Alain Noudéhou (born 1966) is a Beninese diplomat who has been serving as Deputy Special Representative for the United Nations Multidimensional Integrated Stabilization Mission in Mali (MINUSMA) and Resident Coordinator in Mali since 2021, serving alongside Special Representative Mahamat Saleh Annadif. He was previously the Deputy Special Representative of the Secretary-General of the United Nations, Resident Coordinator, and Humanitarian Coordinator in South Sudan.

Early life and education
Noudéhou holds a master's degree in Public Policy and Management from Carnegie Mellon University in the US and completed his undergraduate degree at Tsinghua University in China.

Career

Early career
Before joining the UN, Noudéhou became the first Country Director of CHF (now Global Communities) in South Africa from 1996- 2000 and later as the Deputy Director of Program Initiatives at CHF Headquarters in Maryland, USA (2000 – 2002).
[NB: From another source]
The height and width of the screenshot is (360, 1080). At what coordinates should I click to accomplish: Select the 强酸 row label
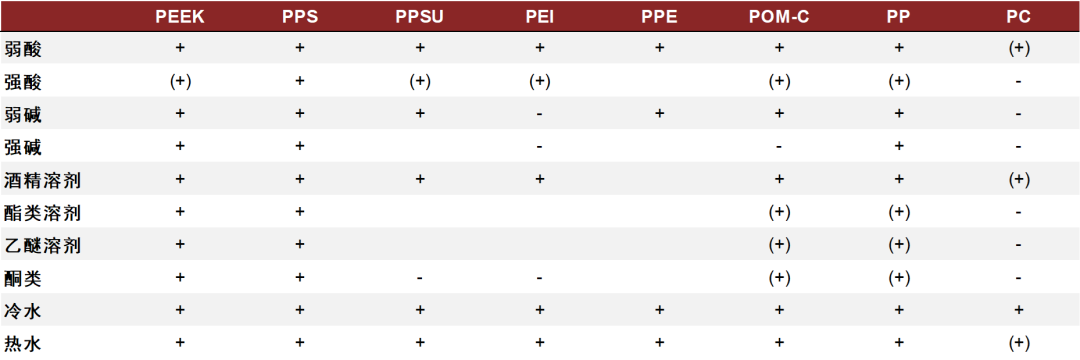[23, 81]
As Country Director in South Africa, he successfully designed and implemented CHF's affordable housing and bridge financing programs within the framework of the South African Government's Reconstruction and Development Program. Working with the municipality and through an assisted-self‐help approach, more than 900 affordable houses were built between 1996 and 2000.

Career with the United Nations
Noudéhou started his career with the United Nations in 2002 as UNDP Assistant Resident Representative in Gabon and then moved to Rwanda as UNDP Deputy Representative in Rwanda in 2004. In 2007, he moved to Tanzania as UNDP's Country Director.

The Secretary General of the United Nations Ban Ki-moon in July 2010, announced Noudéhou as UN Resident Coordinator, Humanitarian Coordinator and UNDP Resident Representative in Zimbabwe. He led the UN's efforts to deliver the required advisory and implementation support services – including support of the development of the country's first post-independence constitution. Under his leadership, UNDP Zimbabwe managed an overall program delivery of US$410 million for the 3-year period of 2010 to 2012, one the three biggest UNDP programs on the continent.

Before moving to South Sudan, Noudéhou served as Chief of Staff and Director of Executive Office (ExO) of United Nations Development Programme (UNDP)  in New York. He oversaw the management of the executive office and also supported the UNDP Administrator in the executive functions of the organization.

In May 2014, Ban appointed Noudéhou as the UN Resident Coordinator and UNDP Resident Representative in the People's Republic of China where he served until 2016. He led the UN Country Team (UNCT), consisting of 21 heads of UN agencies in China.

His role in China was critical in the period 2014 to 2015, leading to the Agenda 2030  and the signing of the Paris Agreement – two global development initiatives in which China played a major role. In December 2014, the Chinese Government pledged $ 6M to respond to the Ebola outbreak which affected millions of people in West Africa. The agreement was signed into effect by the Assistant Minister of Commerce, Mr. Zhang Xiangchen and Mr. Noudéhou, on behalf of the Ebola Multi-Partner Trust Fund.

On 17 November 2014, Noudéhou delivered a speech at the School of Public Policy and Management (SPPM)  at Tsinghua University on the role of social protection in addressing equality and promoting sustainable development in China.

In August 2017, United Nations Secretary-General António Guterres, announced the appointment of Noudéhou as his Deputy Special Representative in the United Nations Mission in South Sudan (UNMISS), Resident Coordinator, Humanitarian Coordinator and UNDP Resident Coordinator. As a result of the Delinking and reinvigorated Resident Coordinator system implemented in 2018, Noudéhou later became the Deputy Special Representative of the Secretary General, Resident Coordinator and Humanitarian Coordinator in South Sudan.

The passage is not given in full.